> **Problem requirements**: Please continue the Mahmud Aliyev biography below, picking up right after its last sentence.
-- Text for analysis follows --
Deputy People's Commissar for Foreign Affairs of the Soviet Union
- In office 22 November 1943 – 3 September 1944
- Minister: Vyacheslav Molotov

Personal details
- Born: 22 February 1908 Shamakhi, Baku Governorate, Russian Empire
- Died: 25 September 1958 (aged 50) Baku, Azerbaijan SSR, USSR

= Mahmud Aliyev =

Soviet politician (1908–1958)

Mahmud Ismayil oghlu Aliyev (Mahmud İsmayıl oğlu Əliyev; 22 February 1908 – 25 September 1958) was an Azerbaijani and Soviet politician and diplomat who served as the Minister of Foreign Affairs of the Azerbaijan SSR from 1944 to 1958.

==Early life==
Aliyev was born on 22 February 1908, in Shamakhi, Azerbaijan. In 1926, he completed his secondary education in Baku, and in 1931 he graduated from Azerbaijan State Medical University with a degree in General Therapy. In 1931–1936, he was director of a clinic in Kalbajar and Jabrayil rayons of Azerbaijan and head surgeon of a regional hospital. In 1938 he was admitted to the ranks of the Communist Party of the Soviet Union.
-- Text for analysis concluded --
-- Source material follows --
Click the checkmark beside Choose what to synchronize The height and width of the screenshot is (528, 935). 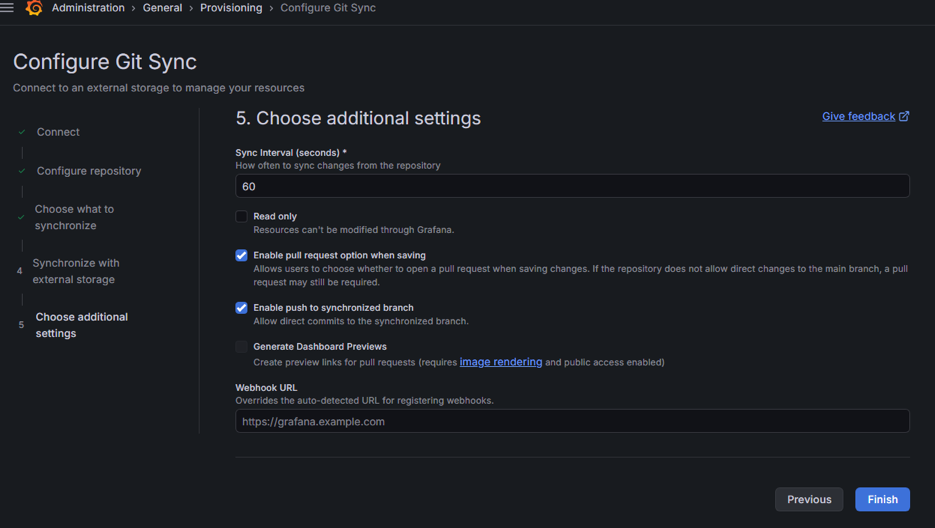(21, 217)
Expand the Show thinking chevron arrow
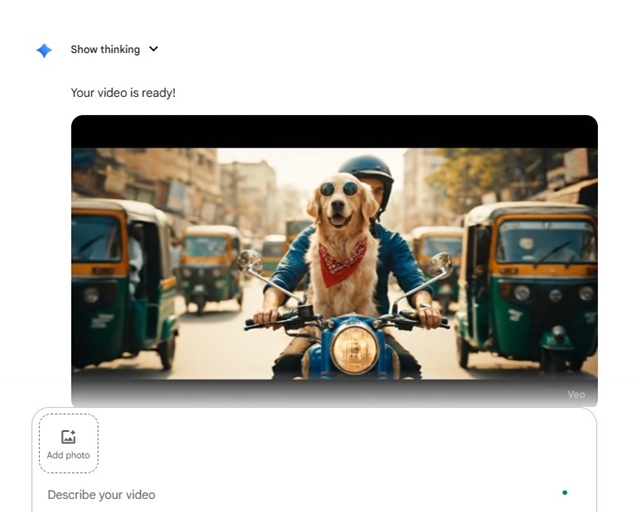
-- Source material concluded --
> **Answer to the problem**:
==Political career==
Starting from 1937 through 1943, Aliyev headed the Department of Medical Education of Commissariat of People's Health, was director of Azerbaijan State Medical University, and director of the Science and Preschool Department of Central Committee of Azerbaijan Communist Party. In 1943, Mahmud Aliyev was the Deputy Commissar of Foreign Affairs of Soviet Union and in 1944, he was appointed the Minister of Foreign Affairs of Azerbaijan SSR. While in the office of foreign service, he also worked as the Rector of Doctors' Qualification Institute of Azerbaijan SSR in 1950–1953. Aliyev also served as deputy in the Supreme Soviet of the Soviet Union and Supreme Soviet of Azerbaijan SSR.

==Awards==
In 1943, Aliyev was awarded the title of Merited Doctor of Azerbaijan SSR. He has also been awarded with Order of the Red Banner of Labour and other medals.

Aliyev died on 25 September 1958. He was laid to rest at the Alley of Honor.